Dysplasia in the myeloid series (myelodysplasia) is defined by:
Granulocytic series
- Hypersegmented neutrophils (also seen in Vit B12/Folate deficiency)
- Hyposegmented neutrophils (Pseudo-Pelger Huet)
- Hypogranular neutrophils or pseudo Chediak Higashi large granules
- Auer rods - automatically RAEB II (if blast count @<@5% in the peripheral blood and @<@10% in the bone marrow aspirate) also note Auer rods may be seen in mature neutrophils in AML with translocation t(8;21)
- Dimorphic granules (basophilic and eosinophilic granules) within eosinophils
Erythroid series
- Binucleated erythroid percursors and karyorrhexis
- Erythroid nuclear budding
- Erythroid nuclear strings or internuclear bridging (also seen in congenital dyserythropoietic anemias)
- Loss of E-cadherin in normoblasts is a sign of aberrancy
- PAS (globular in vacuoles or diffuse cytoplasmic staining) within erythroid precursors in the bone marrow aspirate (has no bearing on paraffin fixed bone marrow biopsy). Note: One can see PAS vacuolar positivity in L1 and L2 blasts (AFB classification; the L1 and L2 nomenclature is not used in the WHO classification)
- Ringed sideroblasts seen on Prussian blue iron stain (10 or more iron granules encircling 1/3 or more of the nucleus and >15% ringed sideroblasts when counted amongst red cell precursors)
Megakaryocytic series (can be the most subjective)
- Hyposegmented nuclear features in platelet producing megakaryocytes (lack of lobation)
- Hypersegmented (osteoclastic appearing) megakaryocytes
- Ballooning of the platelets (seen with interference contrast microscopy)
Other stains can help in special cases (PAS and napthol ASD chloroacetate esterase positivity) in eosinophils is a marker of abnormality seen in chronic eosinophilic leukemia and is a sign of aberrancy.
Bone marrow biopsy
On the bone marrow biopsy, high grade dysplasia (RAEB-I and RAEB-II) may show atypical localization of immature precursors (ALIPs) which are islands of immature precursors cells (myeloblasts and promyelcytes) localized to the center of intertrabecular space rather than adjacent to the trabeculae or surrounding arterioles. This morphology can be difficult to recognize from treated leukemia and recovering immature normal marrow elements. Also topographic alteration of the nucleated erythroid cells can be seen in early myelodysplasia (RA and RARS), where normoblasts are seen next to bony trabeculae instead of forming normal interstitially placed erythroid islands.

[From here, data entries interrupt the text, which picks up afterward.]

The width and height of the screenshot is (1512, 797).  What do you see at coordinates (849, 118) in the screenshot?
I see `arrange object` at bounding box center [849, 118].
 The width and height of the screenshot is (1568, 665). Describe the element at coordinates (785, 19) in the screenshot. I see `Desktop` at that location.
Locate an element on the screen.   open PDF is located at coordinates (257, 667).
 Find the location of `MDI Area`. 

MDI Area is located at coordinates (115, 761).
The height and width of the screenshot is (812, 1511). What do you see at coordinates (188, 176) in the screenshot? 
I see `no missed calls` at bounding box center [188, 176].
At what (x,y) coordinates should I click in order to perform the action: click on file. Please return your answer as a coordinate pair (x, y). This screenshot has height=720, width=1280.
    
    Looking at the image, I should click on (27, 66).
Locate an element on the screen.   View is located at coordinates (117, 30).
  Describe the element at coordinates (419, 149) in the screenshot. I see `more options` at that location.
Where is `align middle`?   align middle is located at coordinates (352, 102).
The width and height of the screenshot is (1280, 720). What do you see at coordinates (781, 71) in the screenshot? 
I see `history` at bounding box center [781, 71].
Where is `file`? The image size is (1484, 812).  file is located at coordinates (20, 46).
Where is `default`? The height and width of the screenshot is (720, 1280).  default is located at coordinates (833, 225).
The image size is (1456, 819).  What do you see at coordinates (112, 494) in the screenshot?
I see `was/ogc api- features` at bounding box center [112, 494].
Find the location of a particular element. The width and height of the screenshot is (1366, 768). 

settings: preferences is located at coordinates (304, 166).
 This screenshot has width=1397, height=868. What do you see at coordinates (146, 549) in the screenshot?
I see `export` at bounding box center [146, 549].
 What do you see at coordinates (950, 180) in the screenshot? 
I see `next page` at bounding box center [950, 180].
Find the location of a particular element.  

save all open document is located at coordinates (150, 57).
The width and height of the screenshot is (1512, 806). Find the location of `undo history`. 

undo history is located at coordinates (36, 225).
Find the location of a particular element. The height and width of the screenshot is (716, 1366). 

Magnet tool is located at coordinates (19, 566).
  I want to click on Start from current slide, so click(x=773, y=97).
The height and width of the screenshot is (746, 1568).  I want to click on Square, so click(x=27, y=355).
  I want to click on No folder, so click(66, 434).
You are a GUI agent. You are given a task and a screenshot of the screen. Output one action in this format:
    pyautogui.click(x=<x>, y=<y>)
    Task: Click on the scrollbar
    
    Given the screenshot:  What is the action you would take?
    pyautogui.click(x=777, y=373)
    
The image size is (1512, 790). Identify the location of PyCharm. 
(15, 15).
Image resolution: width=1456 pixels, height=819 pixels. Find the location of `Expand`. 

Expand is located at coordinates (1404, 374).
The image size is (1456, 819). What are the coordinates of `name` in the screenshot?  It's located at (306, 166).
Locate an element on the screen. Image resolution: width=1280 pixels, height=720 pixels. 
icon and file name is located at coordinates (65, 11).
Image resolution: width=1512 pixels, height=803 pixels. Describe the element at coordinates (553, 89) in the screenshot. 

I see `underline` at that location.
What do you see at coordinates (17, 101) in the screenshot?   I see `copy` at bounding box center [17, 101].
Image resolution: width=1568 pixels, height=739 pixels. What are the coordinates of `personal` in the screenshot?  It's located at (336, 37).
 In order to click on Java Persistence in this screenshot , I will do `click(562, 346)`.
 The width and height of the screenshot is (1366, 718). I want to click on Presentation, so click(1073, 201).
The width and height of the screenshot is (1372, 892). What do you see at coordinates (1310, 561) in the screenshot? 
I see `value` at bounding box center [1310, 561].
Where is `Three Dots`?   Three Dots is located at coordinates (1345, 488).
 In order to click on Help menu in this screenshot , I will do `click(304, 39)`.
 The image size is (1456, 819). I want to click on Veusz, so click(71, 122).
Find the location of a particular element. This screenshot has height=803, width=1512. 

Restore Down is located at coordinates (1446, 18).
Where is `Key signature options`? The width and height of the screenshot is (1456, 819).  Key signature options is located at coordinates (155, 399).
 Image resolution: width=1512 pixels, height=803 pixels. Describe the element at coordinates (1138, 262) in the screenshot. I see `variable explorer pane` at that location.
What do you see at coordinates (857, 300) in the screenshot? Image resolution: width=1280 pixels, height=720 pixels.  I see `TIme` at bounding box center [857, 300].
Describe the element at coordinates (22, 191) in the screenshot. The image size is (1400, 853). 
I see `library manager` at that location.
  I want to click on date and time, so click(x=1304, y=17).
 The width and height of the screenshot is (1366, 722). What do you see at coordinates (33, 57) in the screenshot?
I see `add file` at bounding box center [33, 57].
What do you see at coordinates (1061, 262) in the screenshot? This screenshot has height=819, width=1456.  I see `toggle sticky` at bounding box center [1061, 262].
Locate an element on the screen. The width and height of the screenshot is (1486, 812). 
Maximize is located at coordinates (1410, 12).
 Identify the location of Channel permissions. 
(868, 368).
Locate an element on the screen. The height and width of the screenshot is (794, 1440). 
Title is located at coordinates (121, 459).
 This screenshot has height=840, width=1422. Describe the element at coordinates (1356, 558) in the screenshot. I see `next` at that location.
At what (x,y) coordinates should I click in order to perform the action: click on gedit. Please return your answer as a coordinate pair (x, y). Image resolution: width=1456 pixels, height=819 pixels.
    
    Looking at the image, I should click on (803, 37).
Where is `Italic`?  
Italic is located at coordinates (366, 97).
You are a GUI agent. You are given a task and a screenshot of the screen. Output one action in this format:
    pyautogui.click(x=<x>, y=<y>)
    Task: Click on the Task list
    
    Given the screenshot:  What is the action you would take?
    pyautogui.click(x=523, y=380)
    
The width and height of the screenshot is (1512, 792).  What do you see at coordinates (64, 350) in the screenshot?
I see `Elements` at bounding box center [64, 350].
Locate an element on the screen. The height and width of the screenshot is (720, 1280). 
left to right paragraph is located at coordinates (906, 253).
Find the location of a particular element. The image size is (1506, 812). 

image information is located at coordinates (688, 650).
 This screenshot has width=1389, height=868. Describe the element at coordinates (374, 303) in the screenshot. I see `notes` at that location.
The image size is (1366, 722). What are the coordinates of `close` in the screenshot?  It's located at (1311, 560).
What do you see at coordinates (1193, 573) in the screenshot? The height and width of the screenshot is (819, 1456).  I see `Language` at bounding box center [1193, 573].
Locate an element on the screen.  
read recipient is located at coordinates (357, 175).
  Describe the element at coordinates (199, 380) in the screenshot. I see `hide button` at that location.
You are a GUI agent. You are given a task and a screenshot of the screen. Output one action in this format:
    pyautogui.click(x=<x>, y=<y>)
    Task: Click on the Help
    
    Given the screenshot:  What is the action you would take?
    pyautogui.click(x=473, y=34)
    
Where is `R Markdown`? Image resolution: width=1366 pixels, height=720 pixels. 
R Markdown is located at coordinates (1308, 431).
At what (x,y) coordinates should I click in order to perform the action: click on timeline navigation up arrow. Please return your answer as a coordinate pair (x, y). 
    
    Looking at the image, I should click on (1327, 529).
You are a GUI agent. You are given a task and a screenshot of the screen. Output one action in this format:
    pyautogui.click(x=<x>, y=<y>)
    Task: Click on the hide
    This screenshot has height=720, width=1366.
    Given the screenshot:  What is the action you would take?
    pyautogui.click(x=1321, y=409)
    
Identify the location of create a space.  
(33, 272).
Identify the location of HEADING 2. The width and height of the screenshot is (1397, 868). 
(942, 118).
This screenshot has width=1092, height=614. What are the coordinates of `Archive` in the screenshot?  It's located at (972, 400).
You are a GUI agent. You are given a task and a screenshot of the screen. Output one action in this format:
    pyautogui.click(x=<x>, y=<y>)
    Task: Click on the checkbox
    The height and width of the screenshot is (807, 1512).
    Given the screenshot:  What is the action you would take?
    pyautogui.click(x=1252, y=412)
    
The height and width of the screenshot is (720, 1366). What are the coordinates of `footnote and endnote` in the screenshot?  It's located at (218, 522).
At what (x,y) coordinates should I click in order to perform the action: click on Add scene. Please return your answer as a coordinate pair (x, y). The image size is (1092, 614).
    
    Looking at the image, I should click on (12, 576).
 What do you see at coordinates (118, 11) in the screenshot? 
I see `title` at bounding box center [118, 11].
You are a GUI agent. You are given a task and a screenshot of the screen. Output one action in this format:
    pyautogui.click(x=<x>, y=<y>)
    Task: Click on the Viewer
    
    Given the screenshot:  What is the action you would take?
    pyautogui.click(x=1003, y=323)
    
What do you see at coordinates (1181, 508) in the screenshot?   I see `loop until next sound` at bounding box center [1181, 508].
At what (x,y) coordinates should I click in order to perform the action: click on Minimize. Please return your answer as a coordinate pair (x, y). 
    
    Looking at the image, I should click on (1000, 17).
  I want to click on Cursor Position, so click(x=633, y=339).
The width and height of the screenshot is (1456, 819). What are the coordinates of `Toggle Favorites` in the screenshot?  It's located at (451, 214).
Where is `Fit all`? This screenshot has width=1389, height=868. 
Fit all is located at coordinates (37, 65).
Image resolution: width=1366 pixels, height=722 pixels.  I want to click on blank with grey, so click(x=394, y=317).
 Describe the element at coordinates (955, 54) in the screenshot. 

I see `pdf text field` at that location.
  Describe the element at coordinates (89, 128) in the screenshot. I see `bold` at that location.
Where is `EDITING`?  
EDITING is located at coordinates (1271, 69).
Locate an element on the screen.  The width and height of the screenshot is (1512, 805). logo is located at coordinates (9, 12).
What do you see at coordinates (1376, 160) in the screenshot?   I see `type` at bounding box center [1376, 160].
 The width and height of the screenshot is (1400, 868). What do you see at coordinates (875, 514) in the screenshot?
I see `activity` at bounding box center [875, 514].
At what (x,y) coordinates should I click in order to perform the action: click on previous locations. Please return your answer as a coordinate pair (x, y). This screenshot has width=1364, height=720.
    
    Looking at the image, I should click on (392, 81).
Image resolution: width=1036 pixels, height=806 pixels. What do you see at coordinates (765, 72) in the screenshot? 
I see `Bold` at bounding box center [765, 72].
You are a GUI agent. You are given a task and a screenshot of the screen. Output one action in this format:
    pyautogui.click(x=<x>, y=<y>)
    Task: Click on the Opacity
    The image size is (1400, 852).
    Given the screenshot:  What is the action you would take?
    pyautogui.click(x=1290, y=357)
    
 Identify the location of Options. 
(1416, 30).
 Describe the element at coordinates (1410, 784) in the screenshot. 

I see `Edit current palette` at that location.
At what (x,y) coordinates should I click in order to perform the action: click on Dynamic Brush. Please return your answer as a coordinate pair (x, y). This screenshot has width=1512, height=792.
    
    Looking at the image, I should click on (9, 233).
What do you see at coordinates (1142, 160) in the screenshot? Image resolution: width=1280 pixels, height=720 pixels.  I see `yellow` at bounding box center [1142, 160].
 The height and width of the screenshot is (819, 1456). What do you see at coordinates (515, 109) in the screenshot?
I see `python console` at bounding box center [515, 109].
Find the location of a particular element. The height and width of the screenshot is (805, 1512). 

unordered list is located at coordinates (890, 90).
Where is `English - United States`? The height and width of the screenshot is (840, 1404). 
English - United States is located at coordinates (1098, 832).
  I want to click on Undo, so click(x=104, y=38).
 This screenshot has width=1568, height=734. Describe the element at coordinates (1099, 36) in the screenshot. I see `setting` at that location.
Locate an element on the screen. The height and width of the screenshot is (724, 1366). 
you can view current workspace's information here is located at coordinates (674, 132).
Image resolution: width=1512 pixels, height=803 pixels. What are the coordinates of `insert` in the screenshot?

Myelodysplasia is a diagnosis of exclusion and must be made after proper determination of iron stores, vitamin deficiencies, and nutrient deficiencies are ruled out. Also congenital diseases such as congenital dyserythropoietic anemia (CDA I through IV) has been recognized, Pearson’s syndrome (sideroblastic anemia), Jordans anomaly - vacuolization in all cell lines may be seen in Chanarin-Dorfman syndrome, ALA (aminolevulinic acid) enzyme deficiency, and other more esoteric enzyme deficiencies are known to give a pseudomyelodysplastic picture in one of the cell lines, however, all three cell lines are never morphologically dysplastic in these entities with the exception of chloramphenicol, arsenic toxicity and other poisons.
All of these conditions are characterized by abnormalities in the production of one or more of the cellular components of blood (red cells, white cells other than lymphocytes and platelets or their progenitor cells, megakaryocytes).